The South African reconciliation model is widely respected across the world, but will it work in Sri Lanka? The answer to this question requires a deeper look into how the TRC conducted itself back in the 1990s. The TRC had a mandate to investigate systemic human rights abuses that occurred between 1960 and 1994, with the goal of restoring victims’ dignity, proposing ways to continue the process of individual and societal rehabilitation, and considering pleas for amnesty from the perpetrators of crimes. While only 849 out of 7,112 amnesty applications were granted, the process of restorative justice created an atmosphere in which the chief perpetrators of the apartheid regime's worst crimes would take personal responsibility for their actions.

The speed with which the government in South Africa responded to the commission's findings remains a point of contention today, but it doesn’t overshadow the critical role the TRC played in fomenting an open and honest national conversation about the past.

Since the TRC, other countries with systemic ethnic conflicts have looked to it as a model for their own process of rehabilitation, with varying degrees of success.

From Rwanda to Bosnia and Herzegovina, South African judges have exported the TRC’s model across the globe. Tunisia began its own Truth and Dignity Commission this year with public testimonies about life and punishment under the rule of former president Zine El Abidine Ben Ali, who was overthrown in the first revolution of the Arab Spring in 2011.

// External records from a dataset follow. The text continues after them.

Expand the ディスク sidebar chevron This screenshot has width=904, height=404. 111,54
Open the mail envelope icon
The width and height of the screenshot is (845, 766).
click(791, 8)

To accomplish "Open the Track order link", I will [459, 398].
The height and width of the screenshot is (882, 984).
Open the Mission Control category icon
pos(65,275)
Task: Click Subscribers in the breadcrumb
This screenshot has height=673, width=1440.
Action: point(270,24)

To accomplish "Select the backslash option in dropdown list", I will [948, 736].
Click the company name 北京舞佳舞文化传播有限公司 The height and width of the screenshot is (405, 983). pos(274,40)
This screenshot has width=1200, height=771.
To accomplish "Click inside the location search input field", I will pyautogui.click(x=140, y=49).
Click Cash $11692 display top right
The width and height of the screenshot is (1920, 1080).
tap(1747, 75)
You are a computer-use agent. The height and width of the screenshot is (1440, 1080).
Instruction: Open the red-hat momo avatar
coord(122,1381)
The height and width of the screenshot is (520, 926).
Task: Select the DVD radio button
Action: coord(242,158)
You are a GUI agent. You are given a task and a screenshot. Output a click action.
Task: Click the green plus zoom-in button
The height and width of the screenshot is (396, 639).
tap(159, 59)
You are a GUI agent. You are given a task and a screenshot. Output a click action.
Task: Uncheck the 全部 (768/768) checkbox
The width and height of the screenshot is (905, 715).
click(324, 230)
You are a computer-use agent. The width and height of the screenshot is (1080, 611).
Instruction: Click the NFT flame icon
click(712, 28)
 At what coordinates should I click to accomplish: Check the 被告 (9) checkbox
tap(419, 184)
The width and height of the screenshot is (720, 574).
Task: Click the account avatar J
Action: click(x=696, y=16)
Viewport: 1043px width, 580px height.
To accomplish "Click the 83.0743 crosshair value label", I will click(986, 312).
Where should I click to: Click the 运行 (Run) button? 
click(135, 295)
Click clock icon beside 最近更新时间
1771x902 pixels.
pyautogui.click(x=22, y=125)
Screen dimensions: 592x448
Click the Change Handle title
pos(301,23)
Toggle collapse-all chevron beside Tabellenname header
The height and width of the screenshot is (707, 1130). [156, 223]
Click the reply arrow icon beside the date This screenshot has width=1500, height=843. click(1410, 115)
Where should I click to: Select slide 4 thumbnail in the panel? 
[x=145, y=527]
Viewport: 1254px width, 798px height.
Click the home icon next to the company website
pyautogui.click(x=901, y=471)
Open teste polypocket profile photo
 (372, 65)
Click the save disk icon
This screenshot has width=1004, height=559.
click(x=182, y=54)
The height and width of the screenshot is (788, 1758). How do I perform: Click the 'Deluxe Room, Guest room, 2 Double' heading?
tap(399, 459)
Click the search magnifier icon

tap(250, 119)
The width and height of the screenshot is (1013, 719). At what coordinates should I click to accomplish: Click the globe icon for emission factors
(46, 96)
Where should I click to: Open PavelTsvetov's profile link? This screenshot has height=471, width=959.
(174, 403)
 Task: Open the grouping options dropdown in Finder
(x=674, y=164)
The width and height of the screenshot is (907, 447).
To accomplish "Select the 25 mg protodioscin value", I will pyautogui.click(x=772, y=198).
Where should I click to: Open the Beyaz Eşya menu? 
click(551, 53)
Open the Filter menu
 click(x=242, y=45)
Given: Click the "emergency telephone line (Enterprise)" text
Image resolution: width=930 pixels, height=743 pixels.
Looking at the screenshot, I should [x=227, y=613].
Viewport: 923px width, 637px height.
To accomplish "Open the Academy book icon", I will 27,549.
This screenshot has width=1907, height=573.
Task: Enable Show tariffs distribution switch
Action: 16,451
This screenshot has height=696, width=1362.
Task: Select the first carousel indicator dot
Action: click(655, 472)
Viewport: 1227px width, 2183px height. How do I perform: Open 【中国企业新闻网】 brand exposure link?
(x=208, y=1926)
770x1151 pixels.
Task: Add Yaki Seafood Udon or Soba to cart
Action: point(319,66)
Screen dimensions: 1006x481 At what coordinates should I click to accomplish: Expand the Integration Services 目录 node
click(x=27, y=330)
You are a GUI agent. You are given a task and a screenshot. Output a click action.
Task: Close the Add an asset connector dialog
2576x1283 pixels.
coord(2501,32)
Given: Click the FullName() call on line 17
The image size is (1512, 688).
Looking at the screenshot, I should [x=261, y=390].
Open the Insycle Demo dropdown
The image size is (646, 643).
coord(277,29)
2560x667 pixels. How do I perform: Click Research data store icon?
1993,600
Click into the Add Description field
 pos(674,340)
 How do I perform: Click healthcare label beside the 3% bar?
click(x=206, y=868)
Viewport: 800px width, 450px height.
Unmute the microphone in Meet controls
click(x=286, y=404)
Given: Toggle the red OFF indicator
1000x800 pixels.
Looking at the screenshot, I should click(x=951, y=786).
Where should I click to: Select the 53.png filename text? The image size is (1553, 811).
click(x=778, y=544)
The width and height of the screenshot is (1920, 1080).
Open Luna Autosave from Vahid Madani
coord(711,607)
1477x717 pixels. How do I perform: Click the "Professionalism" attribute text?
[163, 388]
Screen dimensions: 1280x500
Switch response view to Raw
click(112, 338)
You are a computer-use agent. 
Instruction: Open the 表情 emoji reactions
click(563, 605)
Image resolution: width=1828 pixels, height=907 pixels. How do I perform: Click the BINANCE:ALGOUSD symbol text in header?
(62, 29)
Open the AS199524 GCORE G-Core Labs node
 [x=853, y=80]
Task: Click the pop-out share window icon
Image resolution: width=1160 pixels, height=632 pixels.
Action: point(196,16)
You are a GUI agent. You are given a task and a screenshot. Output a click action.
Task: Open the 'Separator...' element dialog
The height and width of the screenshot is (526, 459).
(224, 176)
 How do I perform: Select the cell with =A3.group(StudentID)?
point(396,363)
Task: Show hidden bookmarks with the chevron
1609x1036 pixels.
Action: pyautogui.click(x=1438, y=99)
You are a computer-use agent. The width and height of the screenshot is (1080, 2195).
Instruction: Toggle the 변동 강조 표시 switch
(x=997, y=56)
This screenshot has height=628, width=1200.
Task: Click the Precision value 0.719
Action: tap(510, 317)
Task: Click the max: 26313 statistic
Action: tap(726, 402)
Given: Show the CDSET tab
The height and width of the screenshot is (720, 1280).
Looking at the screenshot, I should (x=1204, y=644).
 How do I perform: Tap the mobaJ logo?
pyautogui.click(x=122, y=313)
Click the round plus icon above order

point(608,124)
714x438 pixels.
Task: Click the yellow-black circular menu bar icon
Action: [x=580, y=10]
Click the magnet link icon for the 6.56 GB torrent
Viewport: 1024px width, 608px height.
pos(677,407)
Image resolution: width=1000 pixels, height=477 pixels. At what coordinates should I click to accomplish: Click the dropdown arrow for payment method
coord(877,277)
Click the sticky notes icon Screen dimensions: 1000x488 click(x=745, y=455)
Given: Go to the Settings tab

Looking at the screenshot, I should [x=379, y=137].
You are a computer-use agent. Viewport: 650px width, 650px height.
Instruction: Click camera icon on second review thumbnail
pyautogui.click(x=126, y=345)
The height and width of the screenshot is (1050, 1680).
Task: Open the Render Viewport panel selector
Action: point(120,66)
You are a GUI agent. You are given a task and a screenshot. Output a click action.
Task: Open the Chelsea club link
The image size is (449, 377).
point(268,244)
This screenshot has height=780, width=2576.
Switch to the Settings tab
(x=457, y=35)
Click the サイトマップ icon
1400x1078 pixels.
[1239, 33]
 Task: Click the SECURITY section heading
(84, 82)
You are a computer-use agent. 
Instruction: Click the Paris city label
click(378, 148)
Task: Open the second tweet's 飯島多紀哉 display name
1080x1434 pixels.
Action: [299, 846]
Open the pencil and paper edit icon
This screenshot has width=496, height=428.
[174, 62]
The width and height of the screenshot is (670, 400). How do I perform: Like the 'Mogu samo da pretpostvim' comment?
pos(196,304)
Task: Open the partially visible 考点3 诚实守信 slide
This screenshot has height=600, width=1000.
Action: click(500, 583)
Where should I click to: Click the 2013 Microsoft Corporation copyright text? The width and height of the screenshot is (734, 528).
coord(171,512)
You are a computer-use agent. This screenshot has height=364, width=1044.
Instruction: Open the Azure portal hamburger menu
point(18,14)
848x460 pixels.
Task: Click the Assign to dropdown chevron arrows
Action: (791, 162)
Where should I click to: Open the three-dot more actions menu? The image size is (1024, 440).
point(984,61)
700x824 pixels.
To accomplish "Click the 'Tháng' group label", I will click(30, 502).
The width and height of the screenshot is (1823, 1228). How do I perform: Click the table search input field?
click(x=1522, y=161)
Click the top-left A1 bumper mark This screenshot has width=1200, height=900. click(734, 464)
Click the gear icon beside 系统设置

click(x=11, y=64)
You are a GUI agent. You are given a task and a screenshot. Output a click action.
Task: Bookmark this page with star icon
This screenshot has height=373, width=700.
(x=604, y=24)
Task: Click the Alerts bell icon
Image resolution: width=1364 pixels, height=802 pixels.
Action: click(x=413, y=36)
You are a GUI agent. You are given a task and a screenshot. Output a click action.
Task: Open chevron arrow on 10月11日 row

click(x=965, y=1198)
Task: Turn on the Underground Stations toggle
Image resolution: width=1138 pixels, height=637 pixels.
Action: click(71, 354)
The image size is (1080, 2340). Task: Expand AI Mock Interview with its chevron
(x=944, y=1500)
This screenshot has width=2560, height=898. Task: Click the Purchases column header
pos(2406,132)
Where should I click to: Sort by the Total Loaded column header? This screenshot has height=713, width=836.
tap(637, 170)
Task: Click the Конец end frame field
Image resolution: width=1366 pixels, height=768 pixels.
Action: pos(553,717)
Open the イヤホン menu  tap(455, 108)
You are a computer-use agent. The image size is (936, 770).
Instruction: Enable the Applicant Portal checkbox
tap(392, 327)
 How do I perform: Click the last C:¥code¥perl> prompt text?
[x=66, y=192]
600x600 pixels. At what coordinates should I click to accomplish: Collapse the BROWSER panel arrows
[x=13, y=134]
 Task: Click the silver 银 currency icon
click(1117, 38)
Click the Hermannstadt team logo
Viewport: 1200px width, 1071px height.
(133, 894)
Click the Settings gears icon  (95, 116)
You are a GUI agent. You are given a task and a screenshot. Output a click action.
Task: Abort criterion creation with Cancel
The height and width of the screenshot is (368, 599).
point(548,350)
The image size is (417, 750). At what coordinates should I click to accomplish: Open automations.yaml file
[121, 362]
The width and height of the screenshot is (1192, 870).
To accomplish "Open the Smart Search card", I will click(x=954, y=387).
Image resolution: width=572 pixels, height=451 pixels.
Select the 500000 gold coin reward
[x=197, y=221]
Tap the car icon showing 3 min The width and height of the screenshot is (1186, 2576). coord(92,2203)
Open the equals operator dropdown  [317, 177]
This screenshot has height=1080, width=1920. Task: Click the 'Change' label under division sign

While the current Sri Lankan government has demonstrated a willingness to follow the TRC path towards honest debate and reconciliation, several factors impinge on the country’s ability to follow South Africa’s example. Parts of Sri Lanka, especially in the north-east, remain militarised to an unsettling degree.

The media continues to be bogged down by repression, while police and military units composed of former soldiers from the 29-year war with the LTTE continue to operate freely.

The issue of victim and witness protection, which wasn’t prominent in South Africa, will be of the utmost importance in Sri Lanka. Moreover, Mr Rajapaksa deeply undermined the country’s democratic institutions – the very institutions that would be critical to the full implementation of a truth and reconciliation commission – by consolidating the power of the executive branch of government.

In every postwar situation, from South Africa to Kosovo, the taste of the conflict remains present for far too long. Sri Lanka is no different, but the fact that the conflict appears to be continuing to burn in the background is unsettling.

That the country's fragile political institutions have yet to regenerate underlines the sense that proper reconciliation will require heavy lifting. If the Sri Lankans are to push ahead with this process in an honest manner, their example of reconciliation will be just as profound as the South Africans’.

At a time when the world is plagued by conflict, such a demonstration of how peace can overcome war is desperately needed and must be supported by the international community at all costs.